:: TASK TO COMPLETE ::
Write out the records below word for word, please.
┌──
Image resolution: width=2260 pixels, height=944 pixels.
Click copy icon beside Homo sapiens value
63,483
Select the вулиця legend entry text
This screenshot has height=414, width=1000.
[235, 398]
└──
:: EXERCISE ANSWER ::
Image resolution: width=2260 pixels, height=944 pixels.
Click copy icon beside Homo sapiens value
63,483
Select the вулиця legend entry text
This screenshot has height=414, width=1000.
[235, 398]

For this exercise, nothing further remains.